Maha Bali’s blog about education

Taking vs Valuing Attendance


The other day, a student came up to me and asked “Dr, aren’t you taking attendance?” and I thought that was a very strange question. I never “take” attendance. My response? “I know all your names. I know who’s here and who isn’t and I know who came in late. I don’t need to take attendance”.

But this got me thinking about a few things

  1. I think it’s important to learn my students names as early as possible in the semester. I have the privilege of only teaching one course per semester and it’s usually around 20 students (when I was younger I TA’d classes of 40 and also remembered their names pretty quickly).
  2. I don’t think taking attendance is a good use of class time. Neither the name-calling type nor the passing a paper around type, and please don’t mention the mobile device type.
  3. I don’t want students to feel obligated to come to class because of attendance
  4. On the other hand… I do value attendance and I need to communicate this clearly to students, and it’s this last part that I need to discuss more here

I need to communicate clearly to students that participation in class matters and that missing class will mean they’re missing valuable learning moments. This isn’t straightforward for me, because even though I put a large weight on participation (grade) on my syllabus, I don’t want it to be about the grade.

One of the things I do is, for students who miss a class, tell them when I see them next, “we missed you last time”, or if they miss more, I email them to let them know they’ve missed things and ask if I can help. I encourage students early on if they have a good reason to miss class, that they get in touch and explain and then we’ll work something out (e.g. They can make up for missing class by doing something similar to what we did in class and blogging about it. Has worked well in the past).

Strangely, even though I tell students participating outside class will count towards “participation”, those who attend often (even quietly) tend to write better blogposts. Or it’s not so strange to me, but perhaps not as intuitive for them.

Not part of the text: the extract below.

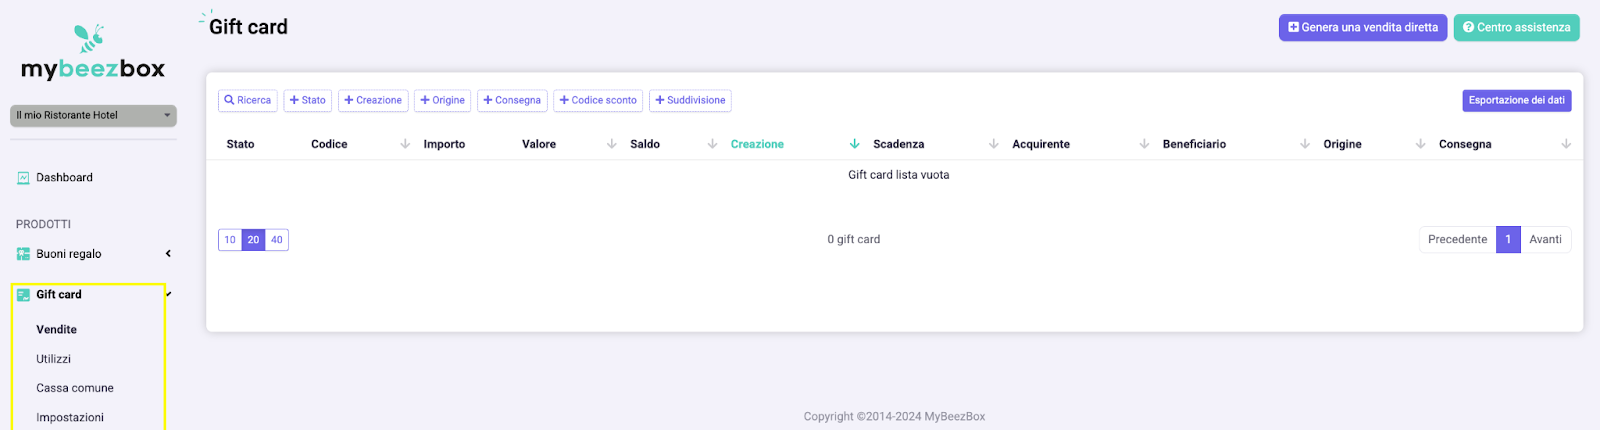Click Esportazione dei dati button
Viewport: 1600px width, 430px height.
1517,100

In any case. I need to be more explicit about this with students. Because the class has no final exam and the content does not always build on previous content (occasionally it does). It’s like those TV series or sitcoms where if you watch it often you know the characters better but each episode still makes sense on its own… Versus soap operas where you really won’t understand a lot of the details unless you follow regularly. Ha. That might be a good analogy.


  1. This is a terrific point, Maha. In general, participation is what we care about, and attendance is only a proxy measure for it (with a lot of false positives, in my experience).

    I’ve been encouraging faculty to split “participation” grades into at least 2 pieces, so there’s a formal requirement on the faculty member to give some feedback about what good participation does or doesn’t look like in the class.

    I’ve also got a colleague who’s gone all the way to having the students self-report their engagement after every class. His point is that during any given hour of class, a student may not have something to say, may get talked over, may be afraid to ask a question, may be concerned about some other issue in their life. But there are always measures of engagement which apply, like how well they did the homework, how carefully they took notes during class, whether they posted to a discussion board, etc. So he lets the students report those things as evidence of engagement with the course as well.

    Obviously, this wouldn’t work for all situations – in a discussion-based seminar, or a team-based lab, or performing arts class, you have to show up and do the task, every day. But I think it’s a neat model for most course designs.

  2. I know exactly what you mean, Maha! One way that we communicate this to first year undergraduate students is to write something like this in the course booklet:

    Essential – Be there
    You ARE the course! The course happens as we talk, listen, engage and generally do stuff together. It’s important for you to attend – to be with your fellow students – to work together to create the course.
    Tip: As the whole course is important, any class missed, for any reason, should be caught up: read your friend’s notes, ask them what happened and why… Keep on top of it from the beginning – you know it makes sense!